Over the years I picked up a bit here and there.
I remember the Mets winning the 1969 world series and Niel Armstrong walking on the moon. I was in the first grade.
I have followed the ups and downs from there, it is tough to be a Mets fan 😎
In general I am not really into sports, if it is there, I’ll watch.
A Superbowl party is always good!
I just shake my head when employees are devastated, miserable and useless for days when their team loses a major game. OMG its like their dog died or worse.
Get a life!
Baseball is good in a bar, it moves slow enough that you can have a conversation and glace at the TV from time to time.
I prefer hockey – it moves fast & is exiting, but I don’t really follow that either.
I must say that I have learned the game of Baseball is very “cerebral”.
The word cerebral gets its meaning from cerebrum, which is Latin for brain. Cerebral people use their brains instead of their hearts.

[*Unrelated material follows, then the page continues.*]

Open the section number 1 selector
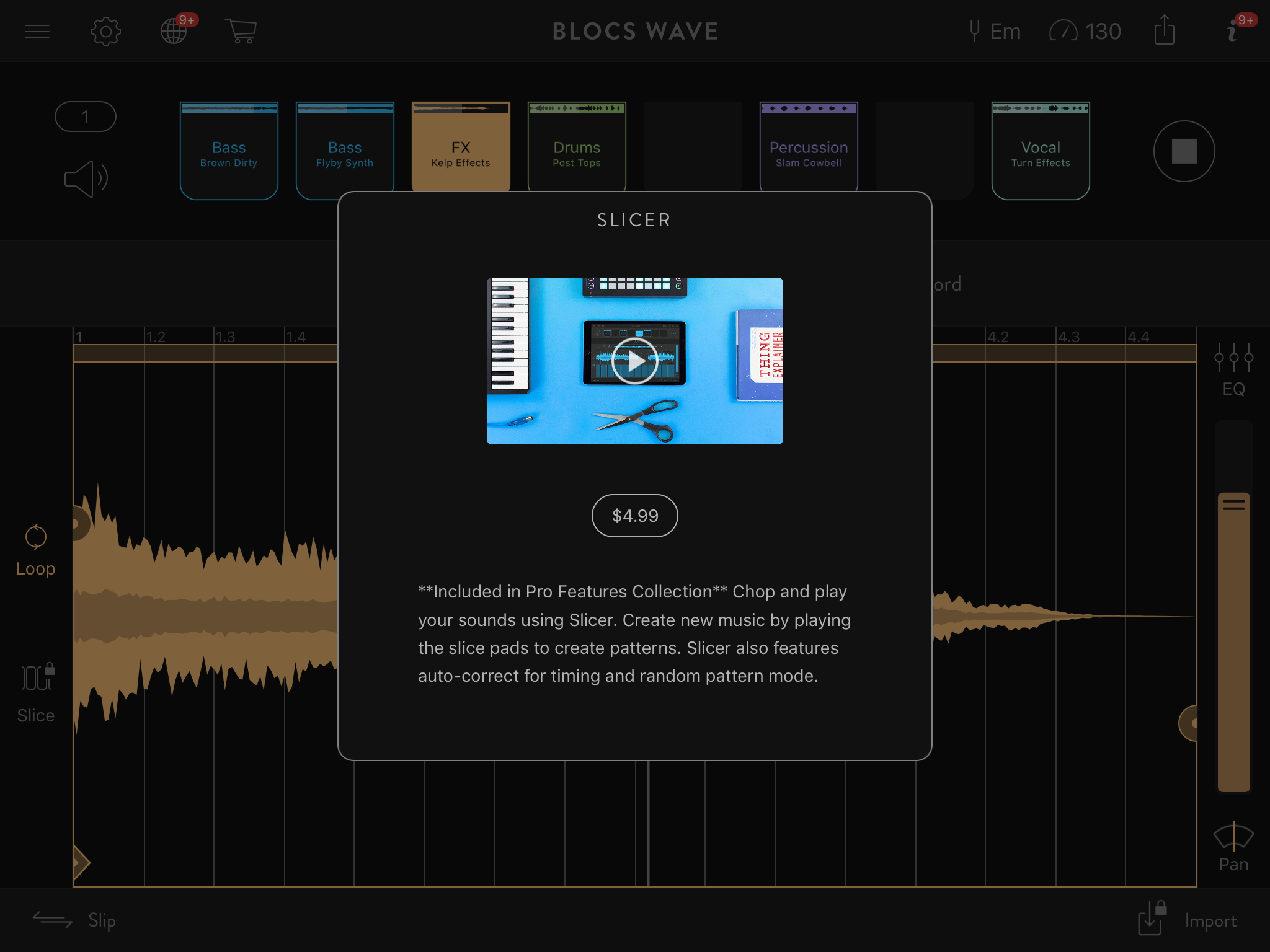1270x952 pixels. tap(86, 117)
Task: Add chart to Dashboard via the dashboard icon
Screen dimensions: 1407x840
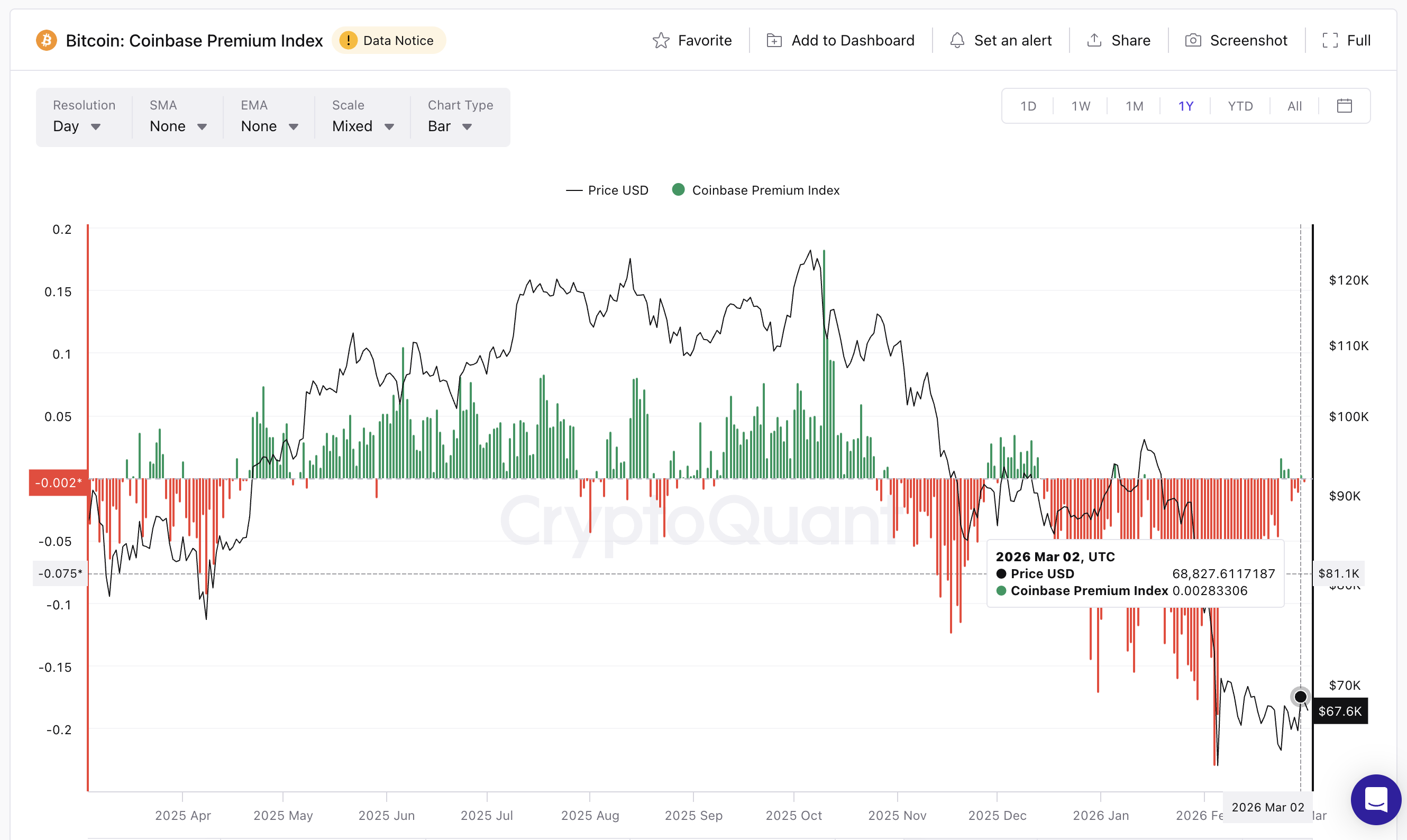Action: click(839, 40)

Some may say I am a heartless SOB, I think it is more the engineering analysis, logic, and balance – “cerebral”….
A good thing about the game of baseball is that it is all about stats.
That is perhaps a reason I tend to enjoy the game.
I think they even keep stats on toilet flushes in the locker room.
But it is a game of following a formula, however there is no formula for the human component.
And when I see the over paid, over glorified prima donnas, it just aggravates me to no end and I have to turn it off and walk away.
These so called athletes have caused the cost of everything to skyrocket at the games and merchandise. You need a second mortgage to take the family to a game. It is sad and wrong.
I have seen second rate players ignore young fans at the pre-game warmup.
They think signing a few balls will dilute their values in the future? So it is all about the money? Then just go and shake hands with the children. What is their problem.
Yes I am capitalistic, and let the players negotiate the best deal they can.
But there should be performance intensives in the contracts!
If the team loses the ENTIRE team gets docked at least half their pay.
Now that is an incentive, and players would have to give 100% at each game, not just the playoffs!
If half the parts you made were out of tolerance, how long would that employee last???